**Task objective**
Provide only the number of lines in the listing that contain the string "agent".

Top of Supplied entries

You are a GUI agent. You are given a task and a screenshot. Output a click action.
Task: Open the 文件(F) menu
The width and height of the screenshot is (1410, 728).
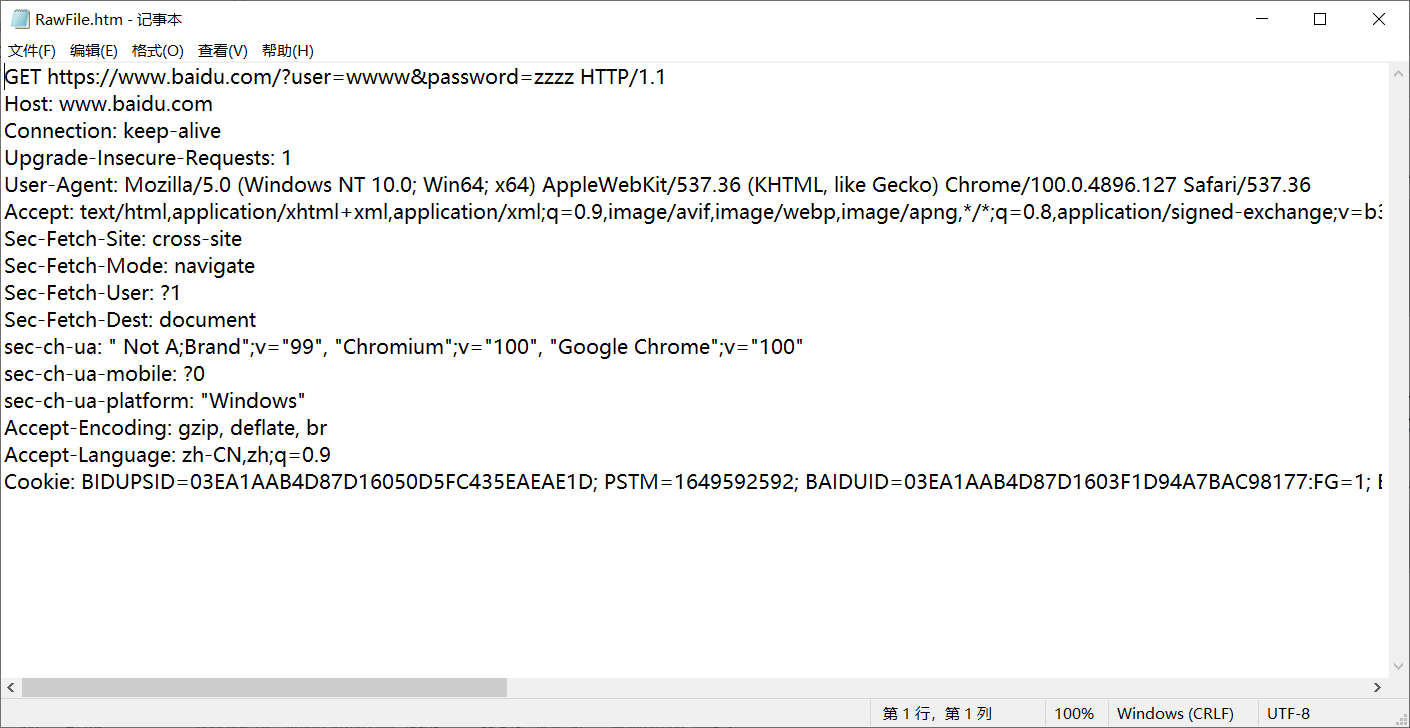tap(32, 51)
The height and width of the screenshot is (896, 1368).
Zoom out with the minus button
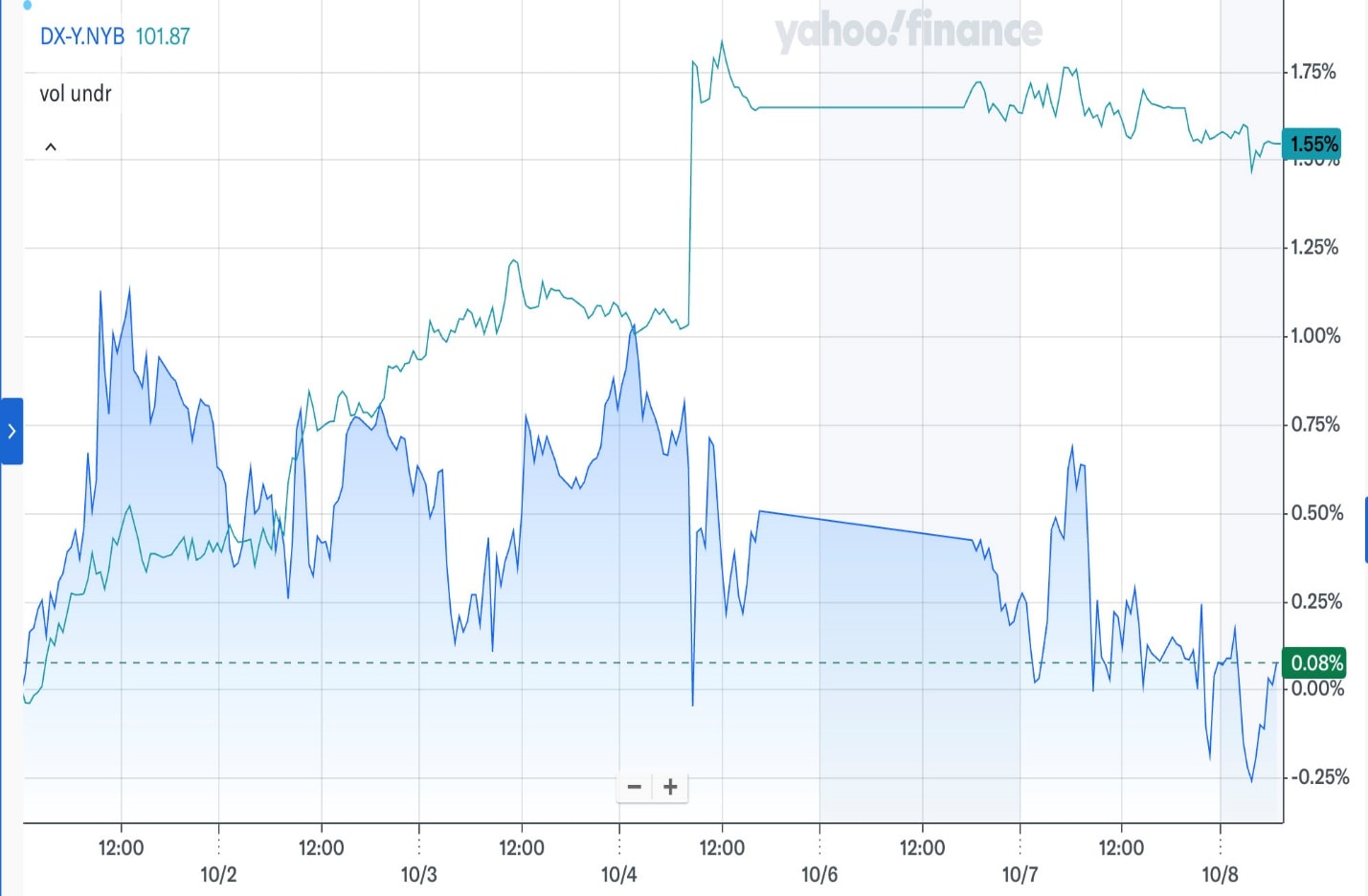click(634, 787)
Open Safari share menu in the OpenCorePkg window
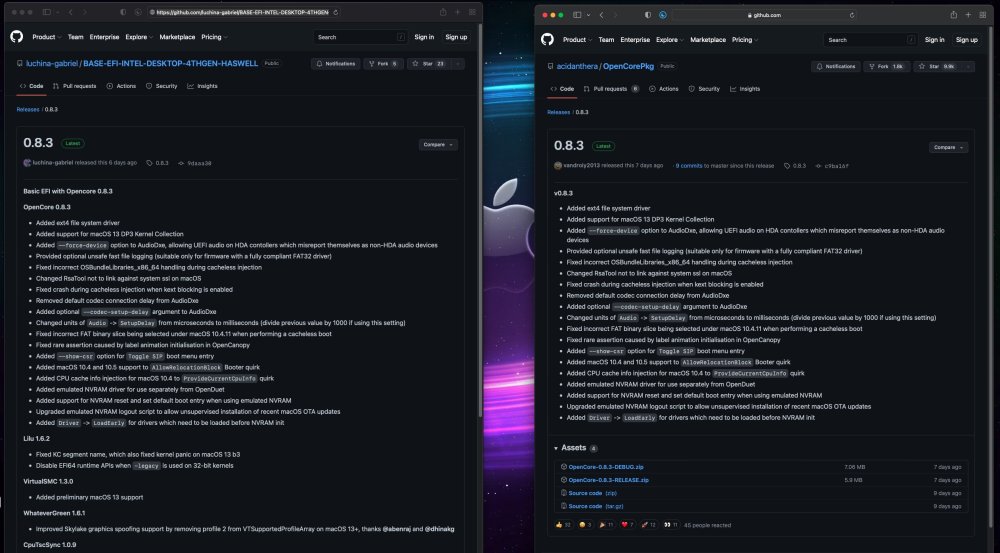 [953, 15]
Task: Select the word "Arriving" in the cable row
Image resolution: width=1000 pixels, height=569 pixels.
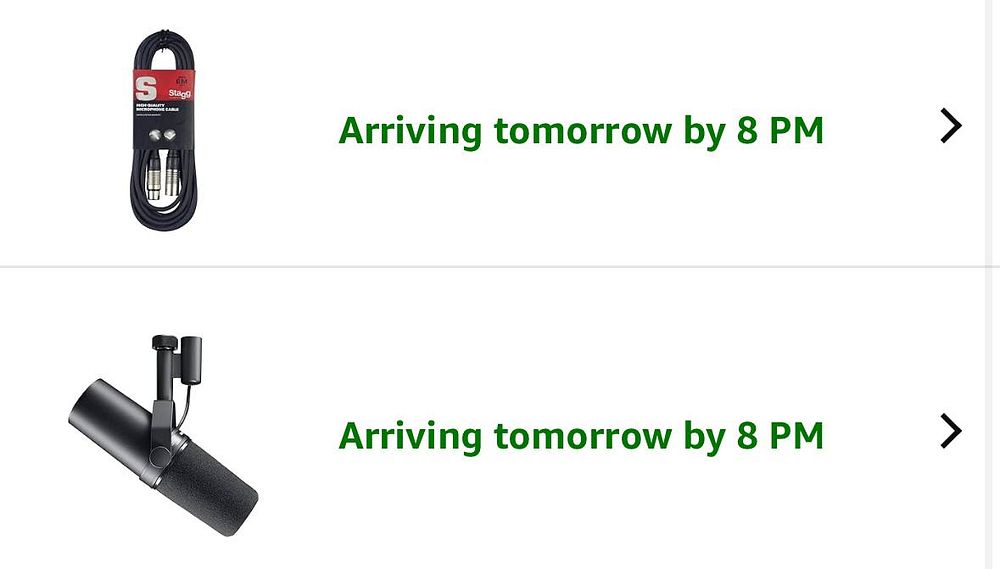Action: click(409, 131)
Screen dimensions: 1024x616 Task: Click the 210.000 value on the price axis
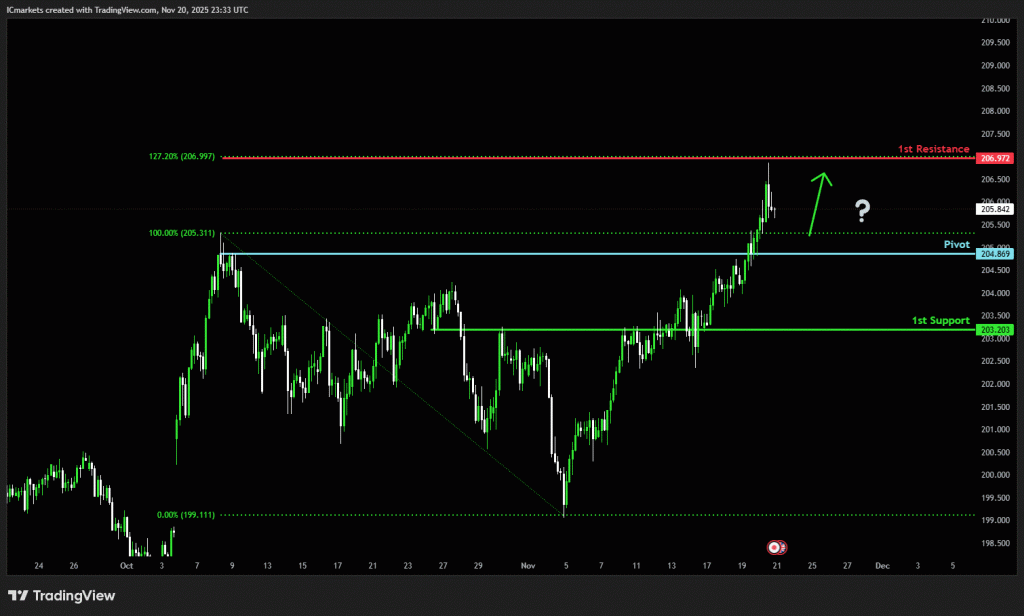pos(996,20)
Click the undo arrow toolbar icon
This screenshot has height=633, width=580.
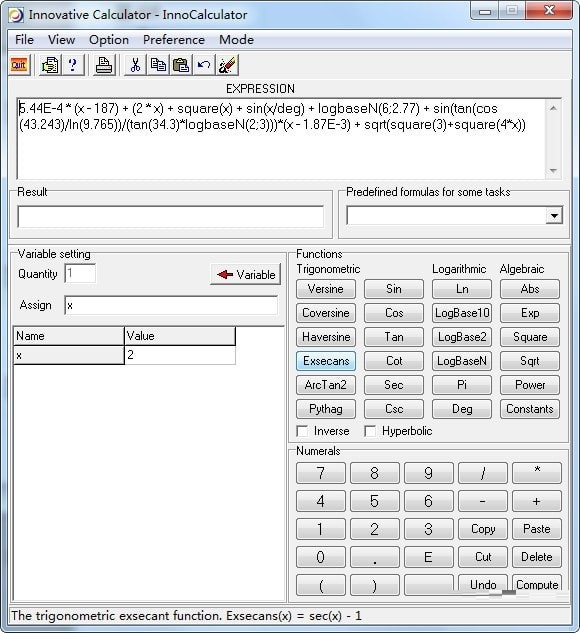click(x=204, y=65)
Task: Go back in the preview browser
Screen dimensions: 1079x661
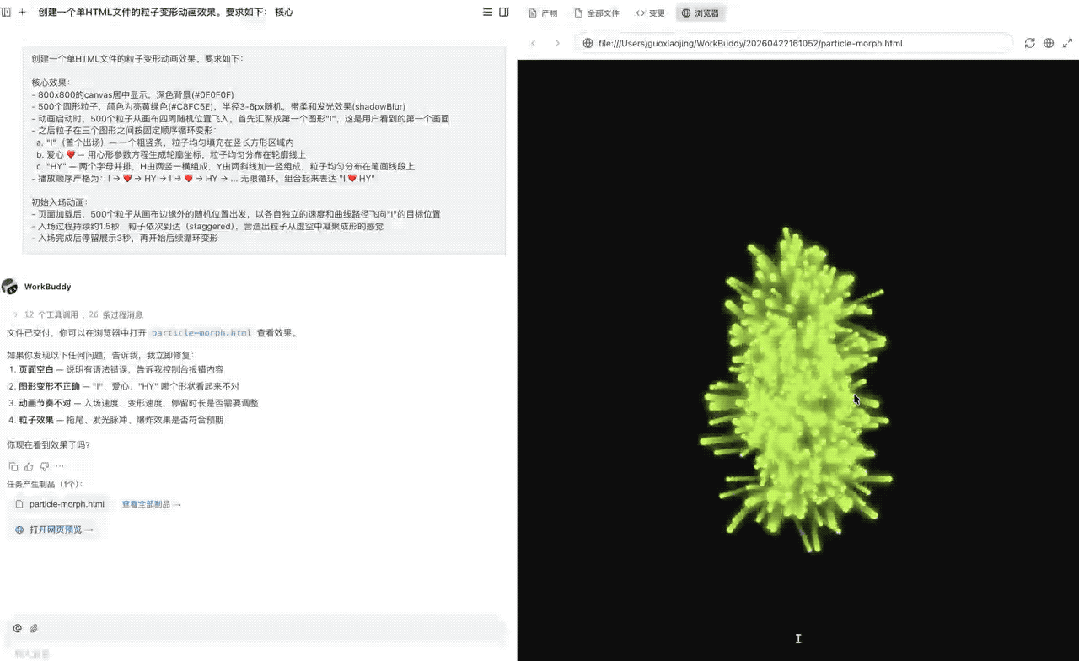Action: click(x=533, y=43)
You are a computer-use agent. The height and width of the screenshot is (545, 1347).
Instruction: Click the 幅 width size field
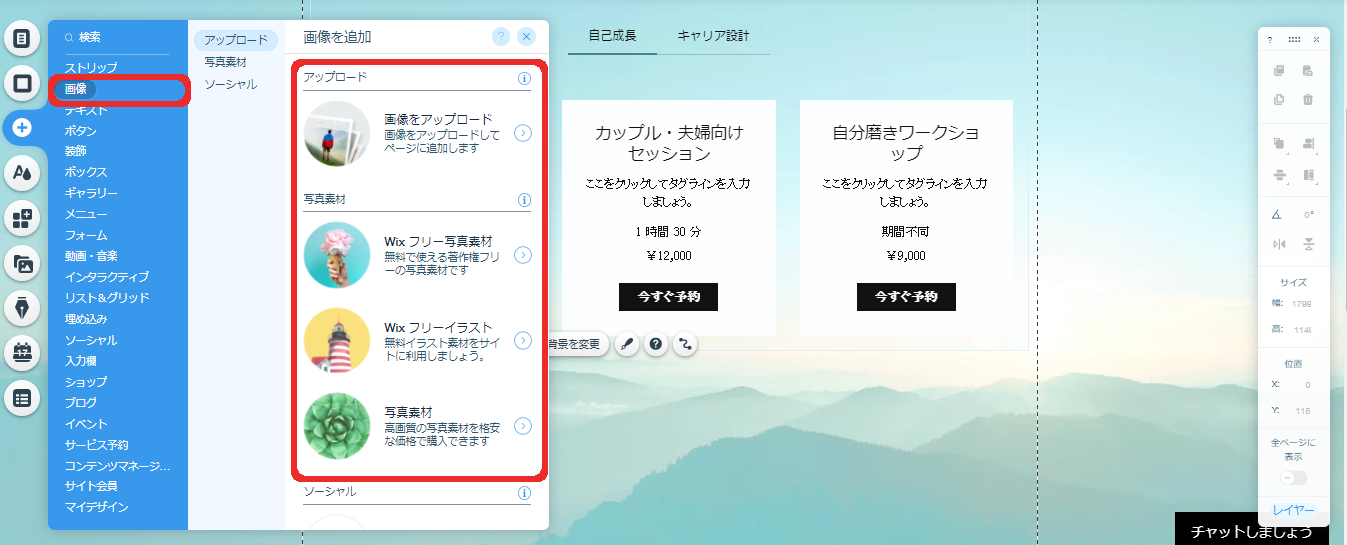click(x=1302, y=304)
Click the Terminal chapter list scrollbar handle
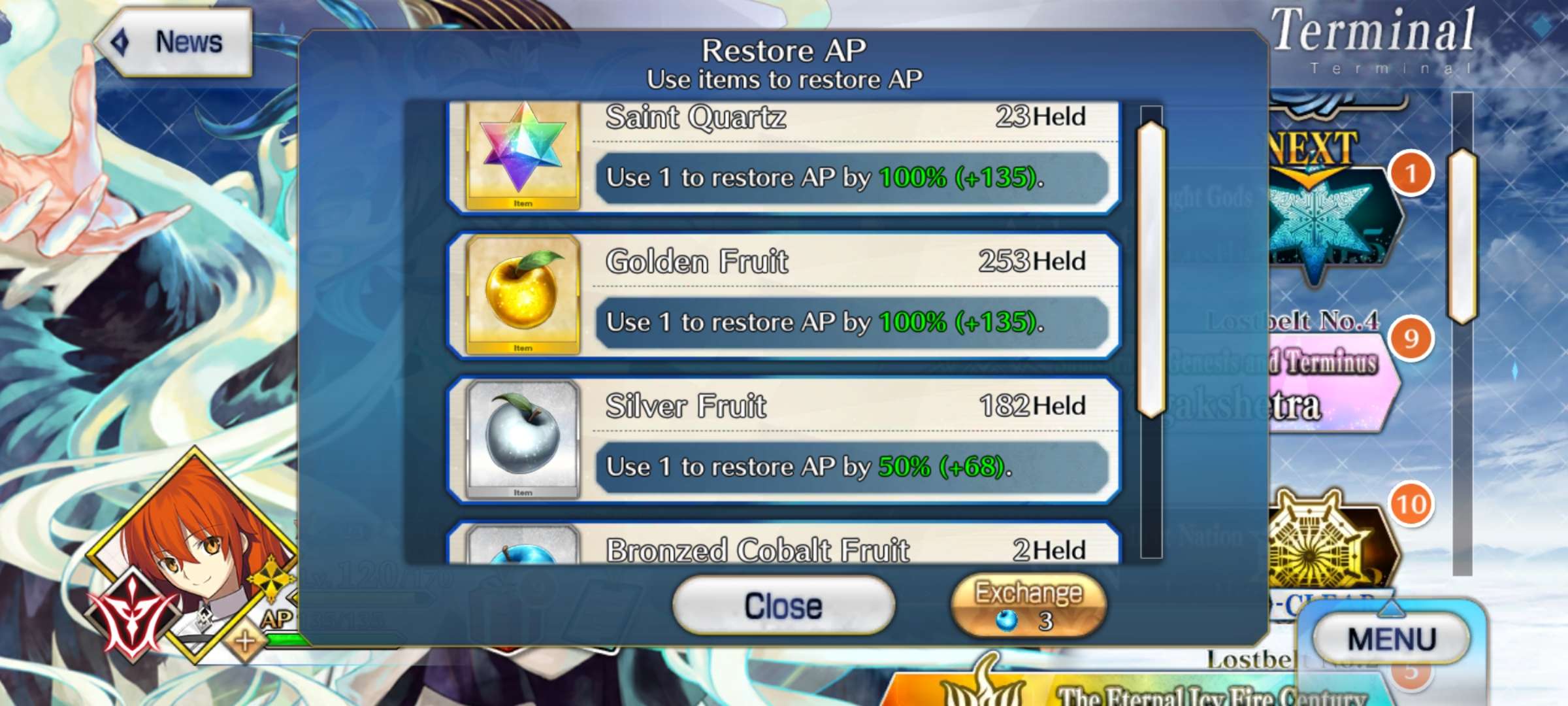Image resolution: width=1568 pixels, height=706 pixels. [1462, 237]
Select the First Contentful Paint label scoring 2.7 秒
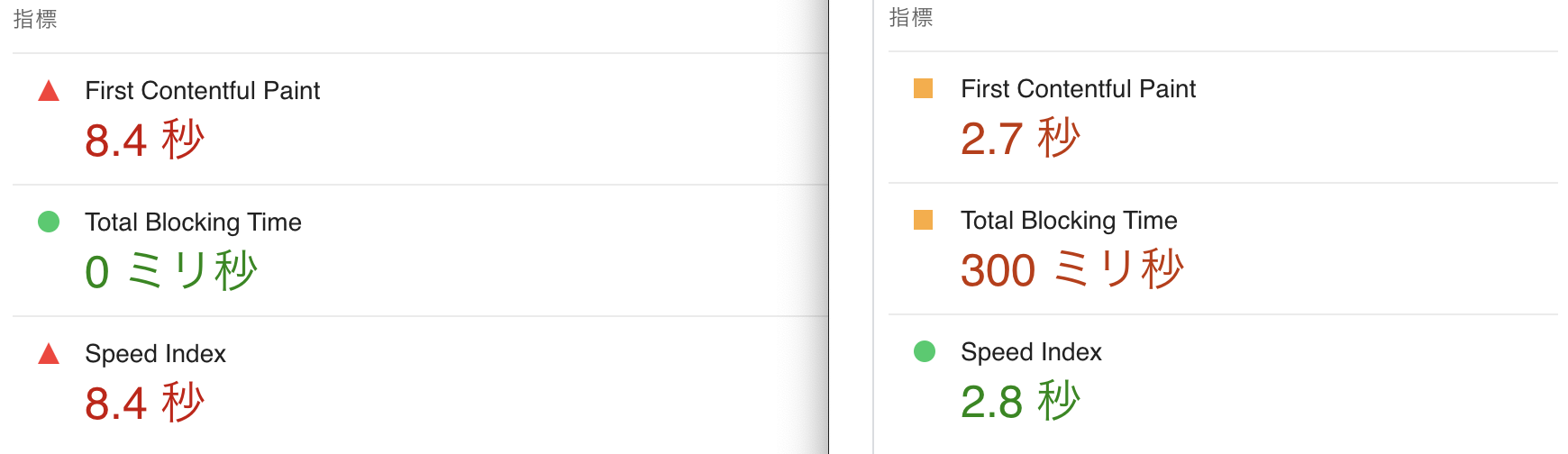 click(1078, 89)
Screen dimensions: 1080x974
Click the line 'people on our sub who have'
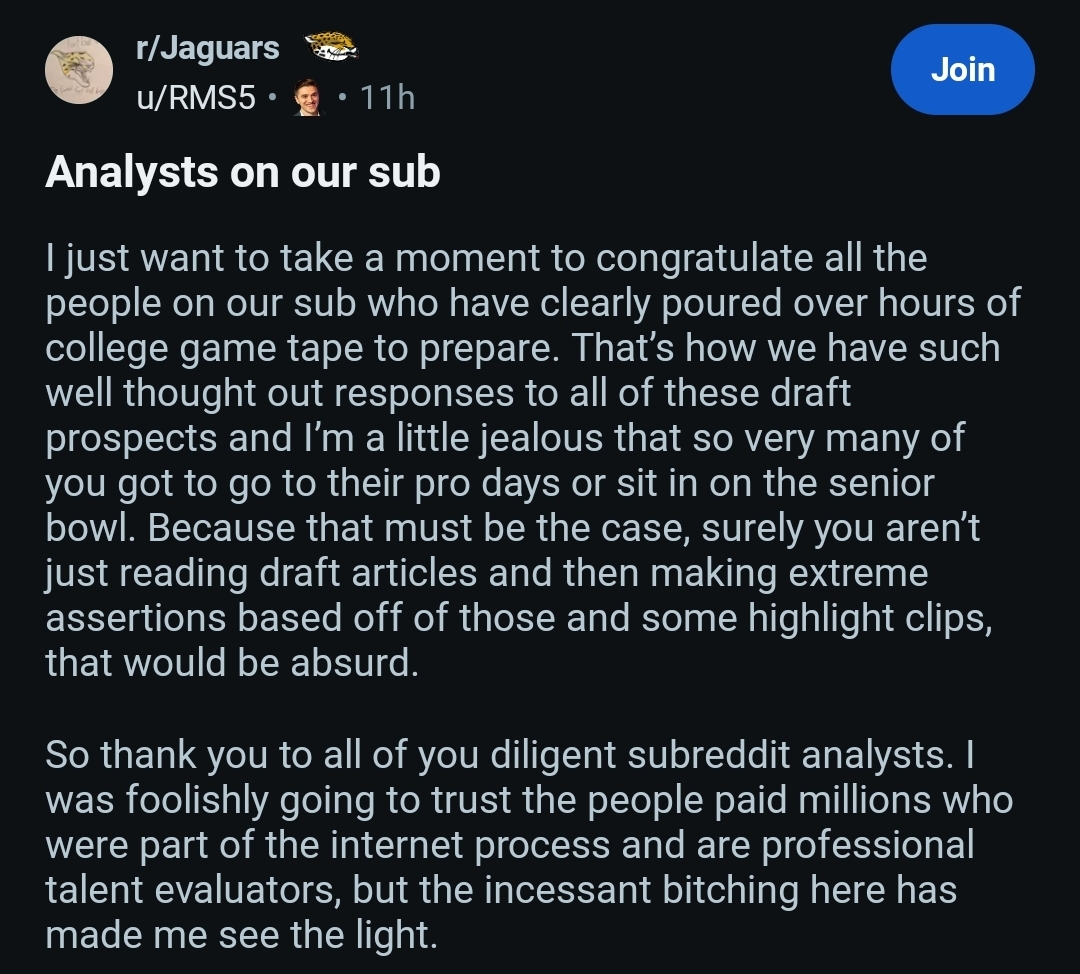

Bottom of Supplied entries

**Exercise answer**
2